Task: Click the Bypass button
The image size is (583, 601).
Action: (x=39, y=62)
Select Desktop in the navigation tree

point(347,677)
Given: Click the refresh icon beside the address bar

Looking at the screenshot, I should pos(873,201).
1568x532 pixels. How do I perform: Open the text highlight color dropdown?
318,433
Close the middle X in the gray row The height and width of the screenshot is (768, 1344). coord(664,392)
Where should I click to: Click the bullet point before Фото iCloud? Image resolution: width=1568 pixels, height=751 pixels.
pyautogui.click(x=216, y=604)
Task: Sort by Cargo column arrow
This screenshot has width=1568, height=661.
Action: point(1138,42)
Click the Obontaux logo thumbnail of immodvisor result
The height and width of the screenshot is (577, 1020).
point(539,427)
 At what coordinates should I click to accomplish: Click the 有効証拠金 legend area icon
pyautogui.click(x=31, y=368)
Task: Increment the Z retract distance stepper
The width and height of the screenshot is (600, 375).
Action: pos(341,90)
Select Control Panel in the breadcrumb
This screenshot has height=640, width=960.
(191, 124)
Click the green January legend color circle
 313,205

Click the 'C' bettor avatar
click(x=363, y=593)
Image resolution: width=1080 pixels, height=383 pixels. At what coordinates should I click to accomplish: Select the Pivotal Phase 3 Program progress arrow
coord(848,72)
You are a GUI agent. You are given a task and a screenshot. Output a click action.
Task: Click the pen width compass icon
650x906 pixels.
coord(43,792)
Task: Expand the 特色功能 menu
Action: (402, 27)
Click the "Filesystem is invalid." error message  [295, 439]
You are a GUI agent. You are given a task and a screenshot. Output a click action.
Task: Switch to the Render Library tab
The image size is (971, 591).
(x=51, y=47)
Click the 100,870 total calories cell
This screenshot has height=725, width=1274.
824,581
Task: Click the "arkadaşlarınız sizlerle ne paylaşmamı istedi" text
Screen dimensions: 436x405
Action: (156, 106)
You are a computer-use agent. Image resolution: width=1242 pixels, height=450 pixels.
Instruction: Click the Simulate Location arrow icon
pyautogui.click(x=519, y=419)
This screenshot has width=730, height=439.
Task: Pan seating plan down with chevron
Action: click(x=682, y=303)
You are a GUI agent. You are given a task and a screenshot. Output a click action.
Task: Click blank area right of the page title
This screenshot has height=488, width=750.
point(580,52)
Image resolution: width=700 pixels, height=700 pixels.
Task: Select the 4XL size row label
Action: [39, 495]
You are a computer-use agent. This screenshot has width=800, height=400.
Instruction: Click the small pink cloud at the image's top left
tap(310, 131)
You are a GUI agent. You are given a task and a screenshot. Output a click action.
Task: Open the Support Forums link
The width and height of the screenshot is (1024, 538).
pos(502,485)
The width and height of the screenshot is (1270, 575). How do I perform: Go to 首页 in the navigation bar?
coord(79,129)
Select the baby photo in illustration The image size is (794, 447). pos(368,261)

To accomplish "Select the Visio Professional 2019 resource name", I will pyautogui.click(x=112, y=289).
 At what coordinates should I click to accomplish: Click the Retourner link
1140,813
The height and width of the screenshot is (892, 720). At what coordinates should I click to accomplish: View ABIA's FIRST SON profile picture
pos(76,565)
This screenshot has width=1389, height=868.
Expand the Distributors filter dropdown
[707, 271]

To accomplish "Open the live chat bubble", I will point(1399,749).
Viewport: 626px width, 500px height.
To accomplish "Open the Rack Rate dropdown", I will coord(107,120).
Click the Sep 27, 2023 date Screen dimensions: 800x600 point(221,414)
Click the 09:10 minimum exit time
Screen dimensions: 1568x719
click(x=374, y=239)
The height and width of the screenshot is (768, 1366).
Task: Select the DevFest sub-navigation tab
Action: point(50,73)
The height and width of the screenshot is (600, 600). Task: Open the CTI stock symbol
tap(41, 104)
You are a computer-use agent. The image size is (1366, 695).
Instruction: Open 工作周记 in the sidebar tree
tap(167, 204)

WHAT TO DO:
From the first line down to the last, give the records again exactly.

EXERCISE OUTPUT:
Task: Click the Bypass button
The image size is (583, 601).
Action: (x=39, y=62)
Select Desktop in the navigation tree

point(347,677)
Given: Click the refresh icon beside the address bar

Looking at the screenshot, I should pos(873,201).
1568x532 pixels. How do I perform: Open the text highlight color dropdown?
318,433
Close the middle X in the gray row The height and width of the screenshot is (768, 1344). coord(664,392)
Where should I click to: Click the bullet point before Фото iCloud? Image resolution: width=1568 pixels, height=751 pixels.
pyautogui.click(x=216, y=604)
Task: Sort by Cargo column arrow
This screenshot has width=1568, height=661.
Action: point(1138,42)
Click the Obontaux logo thumbnail of immodvisor result
The height and width of the screenshot is (577, 1020).
point(539,427)
 At what coordinates should I click to accomplish: Click the 有効証拠金 legend area icon
pyautogui.click(x=31, y=368)
Task: Increment the Z retract distance stepper
The width and height of the screenshot is (600, 375).
Action: pos(341,90)
Select Control Panel in the breadcrumb
This screenshot has height=640, width=960.
(191, 124)
Click the green January legend color circle
 313,205

Click the 'C' bettor avatar
click(x=363, y=593)
Image resolution: width=1080 pixels, height=383 pixels. At what coordinates should I click to accomplish: Select the Pivotal Phase 3 Program progress arrow
coord(848,72)
You are a GUI agent. You are given a task and a screenshot. Output a click action.
Task: Click the pen width compass icon
650x906 pixels.
coord(43,792)
Task: Expand the 特色功能 menu
Action: (402, 27)
Click the "Filesystem is invalid." error message  [295, 439]
You are a GUI agent. You are given a task and a screenshot. Output a click action.
Task: Switch to the Render Library tab
The image size is (971, 591).
(x=51, y=47)
Click the 100,870 total calories cell
This screenshot has height=725, width=1274.
824,581
Task: Click the "arkadaşlarınız sizlerle ne paylaşmamı istedi" text
Screen dimensions: 436x405
Action: (156, 106)
You are a computer-use agent. Image resolution: width=1242 pixels, height=450 pixels.
Instruction: Click the Simulate Location arrow icon
pyautogui.click(x=519, y=419)
This screenshot has width=730, height=439.
Task: Pan seating plan down with chevron
Action: click(x=682, y=303)
You are a GUI agent. You are given a task and a screenshot. Output a click action.
Task: Click blank area right of the page title
This screenshot has height=488, width=750.
point(580,52)
Image resolution: width=700 pixels, height=700 pixels.
Task: Select the 4XL size row label
Action: [39, 495]
You are a computer-use agent. This screenshot has width=800, height=400.
Instruction: Click the small pink cloud at the image's top left
tap(310, 131)
You are a GUI agent. You are given a task and a screenshot. Output a click action.
Task: Open the Support Forums link
The width and height of the screenshot is (1024, 538).
pos(502,485)
The width and height of the screenshot is (1270, 575). How do I perform: Go to 首页 in the navigation bar?
coord(79,129)
Select the baby photo in illustration The image size is (794, 447). pos(368,261)

To accomplish "Select the Visio Professional 2019 resource name", I will pyautogui.click(x=112, y=289).
 At what coordinates should I click to accomplish: Click the Retourner link
1140,813
The height and width of the screenshot is (892, 720). At what coordinates should I click to accomplish: View ABIA's FIRST SON profile picture
pos(76,565)
This screenshot has width=1389, height=868.
Expand the Distributors filter dropdown
[707, 271]

To accomplish "Open the live chat bubble", I will point(1399,749).
Viewport: 626px width, 500px height.
To accomplish "Open the Rack Rate dropdown", I will coord(107,120).
Click the Sep 27, 2023 date Screen dimensions: 800x600 point(221,414)
Click the 09:10 minimum exit time
Screen dimensions: 1568x719
click(x=374, y=239)
The height and width of the screenshot is (768, 1366).
Task: Select the DevFest sub-navigation tab
Action: point(50,73)
The height and width of the screenshot is (600, 600). Task: Open the CTI stock symbol
tap(41, 104)
You are a computer-use agent. The image size is (1366, 695).
Instruction: Open 工作周记 in the sidebar tree
tap(167, 204)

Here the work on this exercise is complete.